So, if you’re a writer of historical fiction, which comes first: the research or the writing? Or do they happen at the same time? I recently looked back over the author interviews we’ve featured here at The Damsels because I was curious about how other writers handled this. I found that only a couple of the interviews discussed this aspect of the research.
For example, The Humming of Numbers author Joni Sensel said, “I’ll admit, though, that I wrote much of the first draft based on what I already knew before doing the bulk of my research. I don’t recommend that, but fortunately the revisions I had to make to correct misconceptions (including some bad information in early research) were relatively minor. And when the story is ready to be written, I’ve got to write it then, while it’s hot, or I’ll lose it.”
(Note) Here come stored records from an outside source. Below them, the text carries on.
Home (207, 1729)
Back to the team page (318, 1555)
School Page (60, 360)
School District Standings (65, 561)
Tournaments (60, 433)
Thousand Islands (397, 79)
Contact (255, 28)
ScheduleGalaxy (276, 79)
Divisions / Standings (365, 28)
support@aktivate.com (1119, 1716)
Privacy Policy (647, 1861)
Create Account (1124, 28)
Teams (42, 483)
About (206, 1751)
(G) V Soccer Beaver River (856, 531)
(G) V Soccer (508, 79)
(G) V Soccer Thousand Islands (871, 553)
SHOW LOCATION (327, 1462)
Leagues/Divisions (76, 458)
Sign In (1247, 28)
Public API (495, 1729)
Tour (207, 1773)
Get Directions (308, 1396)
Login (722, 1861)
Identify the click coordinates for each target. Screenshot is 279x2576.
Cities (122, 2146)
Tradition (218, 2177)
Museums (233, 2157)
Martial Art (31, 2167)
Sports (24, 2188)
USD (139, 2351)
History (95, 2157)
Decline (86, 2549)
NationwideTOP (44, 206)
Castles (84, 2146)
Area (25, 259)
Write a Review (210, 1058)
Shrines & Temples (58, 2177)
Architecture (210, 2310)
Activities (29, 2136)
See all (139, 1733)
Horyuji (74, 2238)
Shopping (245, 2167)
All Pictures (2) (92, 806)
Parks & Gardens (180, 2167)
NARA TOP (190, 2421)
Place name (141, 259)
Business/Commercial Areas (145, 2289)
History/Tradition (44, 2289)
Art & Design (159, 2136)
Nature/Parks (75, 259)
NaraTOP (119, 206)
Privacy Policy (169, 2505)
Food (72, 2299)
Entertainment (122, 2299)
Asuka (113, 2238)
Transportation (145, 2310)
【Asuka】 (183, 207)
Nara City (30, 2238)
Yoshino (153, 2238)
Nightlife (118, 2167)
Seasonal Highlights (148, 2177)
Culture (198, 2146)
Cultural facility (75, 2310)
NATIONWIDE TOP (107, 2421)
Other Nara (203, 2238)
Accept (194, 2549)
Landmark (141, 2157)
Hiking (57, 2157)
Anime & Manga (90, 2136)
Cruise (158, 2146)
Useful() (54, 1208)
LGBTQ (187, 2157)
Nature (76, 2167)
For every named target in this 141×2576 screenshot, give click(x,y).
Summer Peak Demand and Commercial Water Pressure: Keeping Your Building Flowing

Recommended or not, I did exactly the same thing with my first draft of An Inherited Evil. I wanted a setting for my fantasy and chose the 1890s because I enjoy reading novels set in this period. In fact, all I really knew about the time was a bit of school history and what I’d read in those novels or seen in movies. But I jumped right into the writing. There were times that I paused long enough to read Internet resources for correct terminology or looked for old photos of clothing and such, but for the most part, I trundled on through. And, I have to say, I enjoyed doing it this way.
The interview with Kim Ablon Whitney, author of The Other Half of Life, shows another method. “There is so much information about the Holocaust and WWII that one challenge was stopping myself from continuing to research and starting to write,” Whitney said. “If I had wanted to I could have researched the topic my whole life and always be learning new and important information but at some point I had to dive into the story.”
Ah, getting caught up in the research–definitely a danger. But, what’s your method? I’m sure there are as many ways to research and write as there are writers. So, give us your secret. I’m always ready to hear new ideas that could improve the way I do things.